> **DIRECTIONS FOR THIS TASK**
While reading through the material below, copy each line that holds the word "resolution".

> **RECORDS TO USE**
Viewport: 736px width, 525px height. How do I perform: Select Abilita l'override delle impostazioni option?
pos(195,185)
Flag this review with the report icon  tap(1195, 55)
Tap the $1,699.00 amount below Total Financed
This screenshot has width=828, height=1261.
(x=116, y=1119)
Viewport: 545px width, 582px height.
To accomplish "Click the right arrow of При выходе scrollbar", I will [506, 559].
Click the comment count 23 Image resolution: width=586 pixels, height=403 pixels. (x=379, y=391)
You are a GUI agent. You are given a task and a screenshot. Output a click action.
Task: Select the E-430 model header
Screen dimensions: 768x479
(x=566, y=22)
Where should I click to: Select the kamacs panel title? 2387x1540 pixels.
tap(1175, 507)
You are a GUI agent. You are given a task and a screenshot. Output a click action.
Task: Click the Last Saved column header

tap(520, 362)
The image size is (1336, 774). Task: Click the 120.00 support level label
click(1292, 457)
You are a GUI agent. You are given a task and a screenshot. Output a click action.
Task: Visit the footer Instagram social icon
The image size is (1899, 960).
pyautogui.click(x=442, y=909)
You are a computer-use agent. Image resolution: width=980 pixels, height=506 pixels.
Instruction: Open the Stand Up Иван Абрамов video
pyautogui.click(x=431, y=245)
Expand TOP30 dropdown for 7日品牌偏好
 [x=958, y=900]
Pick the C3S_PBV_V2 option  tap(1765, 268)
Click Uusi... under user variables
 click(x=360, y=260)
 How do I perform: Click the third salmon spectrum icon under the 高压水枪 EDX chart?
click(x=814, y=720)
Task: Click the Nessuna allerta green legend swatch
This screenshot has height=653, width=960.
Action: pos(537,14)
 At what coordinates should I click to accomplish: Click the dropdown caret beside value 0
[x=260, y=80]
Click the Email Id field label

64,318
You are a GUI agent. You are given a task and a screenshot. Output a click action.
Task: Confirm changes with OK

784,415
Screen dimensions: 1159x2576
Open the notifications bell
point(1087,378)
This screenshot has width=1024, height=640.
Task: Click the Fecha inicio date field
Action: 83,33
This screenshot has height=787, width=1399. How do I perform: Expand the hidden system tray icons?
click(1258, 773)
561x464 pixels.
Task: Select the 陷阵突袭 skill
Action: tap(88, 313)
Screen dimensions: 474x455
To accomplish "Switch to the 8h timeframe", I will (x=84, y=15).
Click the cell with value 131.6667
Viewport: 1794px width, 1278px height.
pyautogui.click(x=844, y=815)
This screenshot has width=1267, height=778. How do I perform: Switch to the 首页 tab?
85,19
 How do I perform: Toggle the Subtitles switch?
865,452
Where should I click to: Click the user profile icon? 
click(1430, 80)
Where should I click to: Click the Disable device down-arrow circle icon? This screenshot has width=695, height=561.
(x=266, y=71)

> **ANSWER BELOW**
Click the comment count 23 Image resolution: width=586 pixels, height=403 pixels. (x=379, y=391)
You are a computer-use agent. Image resolution: width=980 pixels, height=506 pixels.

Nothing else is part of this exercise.